Abandonó la habitación. El que se permaneció en ella se desalentó y se maldijo mil veces por su cabezonería y su orgullo. Después de todo lo que le había pasado, además había conseguido quedarse solo. Sin su amigo. Pero, ¿qué clase de amigo era aquél que le abandonaba en esos momentos tan delicados?
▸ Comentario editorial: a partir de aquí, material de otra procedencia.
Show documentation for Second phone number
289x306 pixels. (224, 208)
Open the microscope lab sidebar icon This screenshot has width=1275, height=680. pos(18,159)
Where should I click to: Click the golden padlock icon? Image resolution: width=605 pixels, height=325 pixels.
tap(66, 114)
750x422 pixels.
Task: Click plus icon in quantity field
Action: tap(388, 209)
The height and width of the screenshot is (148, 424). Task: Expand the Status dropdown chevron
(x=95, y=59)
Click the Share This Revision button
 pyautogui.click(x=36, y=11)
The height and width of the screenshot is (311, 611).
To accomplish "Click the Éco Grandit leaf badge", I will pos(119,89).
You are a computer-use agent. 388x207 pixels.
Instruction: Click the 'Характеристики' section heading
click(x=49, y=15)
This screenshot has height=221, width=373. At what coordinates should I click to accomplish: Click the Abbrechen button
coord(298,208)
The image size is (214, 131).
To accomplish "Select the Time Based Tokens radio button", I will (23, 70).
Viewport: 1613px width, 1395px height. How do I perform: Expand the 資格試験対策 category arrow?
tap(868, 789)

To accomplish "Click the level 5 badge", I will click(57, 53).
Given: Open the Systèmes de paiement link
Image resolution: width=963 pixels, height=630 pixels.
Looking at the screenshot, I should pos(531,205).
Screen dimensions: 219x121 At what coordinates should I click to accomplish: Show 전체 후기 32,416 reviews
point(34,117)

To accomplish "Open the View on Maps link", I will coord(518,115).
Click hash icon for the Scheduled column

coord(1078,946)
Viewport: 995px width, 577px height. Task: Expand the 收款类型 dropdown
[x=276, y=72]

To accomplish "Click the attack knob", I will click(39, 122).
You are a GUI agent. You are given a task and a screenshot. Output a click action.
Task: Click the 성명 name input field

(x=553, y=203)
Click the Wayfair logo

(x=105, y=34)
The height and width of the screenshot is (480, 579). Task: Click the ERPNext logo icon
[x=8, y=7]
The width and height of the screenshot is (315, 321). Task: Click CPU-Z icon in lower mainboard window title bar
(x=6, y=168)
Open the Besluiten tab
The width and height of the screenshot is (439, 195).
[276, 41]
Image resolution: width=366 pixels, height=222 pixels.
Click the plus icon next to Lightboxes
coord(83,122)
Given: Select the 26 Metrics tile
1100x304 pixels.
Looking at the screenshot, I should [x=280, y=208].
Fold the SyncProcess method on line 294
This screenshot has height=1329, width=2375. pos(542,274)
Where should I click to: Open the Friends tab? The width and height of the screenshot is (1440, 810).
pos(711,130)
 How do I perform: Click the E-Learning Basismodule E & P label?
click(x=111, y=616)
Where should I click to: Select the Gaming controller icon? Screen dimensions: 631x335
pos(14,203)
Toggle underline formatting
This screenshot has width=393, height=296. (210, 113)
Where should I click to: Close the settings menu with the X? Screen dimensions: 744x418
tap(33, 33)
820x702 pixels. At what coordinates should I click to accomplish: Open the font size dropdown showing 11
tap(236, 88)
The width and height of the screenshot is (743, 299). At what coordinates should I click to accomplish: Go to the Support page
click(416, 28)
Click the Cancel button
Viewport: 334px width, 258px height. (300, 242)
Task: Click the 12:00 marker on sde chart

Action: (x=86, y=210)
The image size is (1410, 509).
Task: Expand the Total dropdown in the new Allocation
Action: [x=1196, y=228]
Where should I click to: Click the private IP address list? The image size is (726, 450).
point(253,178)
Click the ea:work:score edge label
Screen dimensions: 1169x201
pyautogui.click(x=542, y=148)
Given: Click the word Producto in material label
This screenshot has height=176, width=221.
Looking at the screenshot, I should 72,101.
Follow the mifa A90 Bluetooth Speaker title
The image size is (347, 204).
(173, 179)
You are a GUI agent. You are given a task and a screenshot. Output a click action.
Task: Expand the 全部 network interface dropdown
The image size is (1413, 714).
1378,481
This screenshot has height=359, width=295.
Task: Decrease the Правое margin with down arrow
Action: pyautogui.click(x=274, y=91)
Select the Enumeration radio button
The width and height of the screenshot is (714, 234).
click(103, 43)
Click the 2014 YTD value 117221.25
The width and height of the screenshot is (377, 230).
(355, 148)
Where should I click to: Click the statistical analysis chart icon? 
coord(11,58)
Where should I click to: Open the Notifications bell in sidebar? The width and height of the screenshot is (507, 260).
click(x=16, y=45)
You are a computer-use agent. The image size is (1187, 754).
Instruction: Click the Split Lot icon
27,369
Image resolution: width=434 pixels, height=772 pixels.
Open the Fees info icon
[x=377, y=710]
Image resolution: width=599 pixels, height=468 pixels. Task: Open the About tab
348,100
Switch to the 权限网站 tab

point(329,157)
Le quería junto a él.

"Tú te lo has buscado" se dijo. "Tú le has echado, le has dicho que estabas bien, que no le necesitabas".

- ¡Maldita sea! - se sentó en el suelo, se tapó la cara con las manos y se derrumbó. Empezó a llorar-. Estoy solo - suspiró con tristeza.

- ¡Que te lo crees tú! ¿Cómo te iba a dejar, cabronazo? ¿Te crees que me iba a tragar lo de que no te pasaba nada? Venga, hombre, que eres un pésimo actor. Siempre lo has sido y siempre lo serás – le aseguró con una sonrisa cómplice.

Y sí, ahí estaba él. Con su alegría innata, con sus ojos llenos de preocupación por su querido amigo y con los brazos abiertos yendo al encuentro de su compañero, diciéndole las únicas palabras que éste necesitaba oír, aunque ni si quiera él estuviera convencido de que fueran ciertas.

- Todo irá bien.

Y le envolvió entre sus brazos como si de una manta protectora se tratara y le abrazó fuerte.


Porque en mi opinión a veces un abrazo ayuda más que mil palabras de consuelo. Saludos.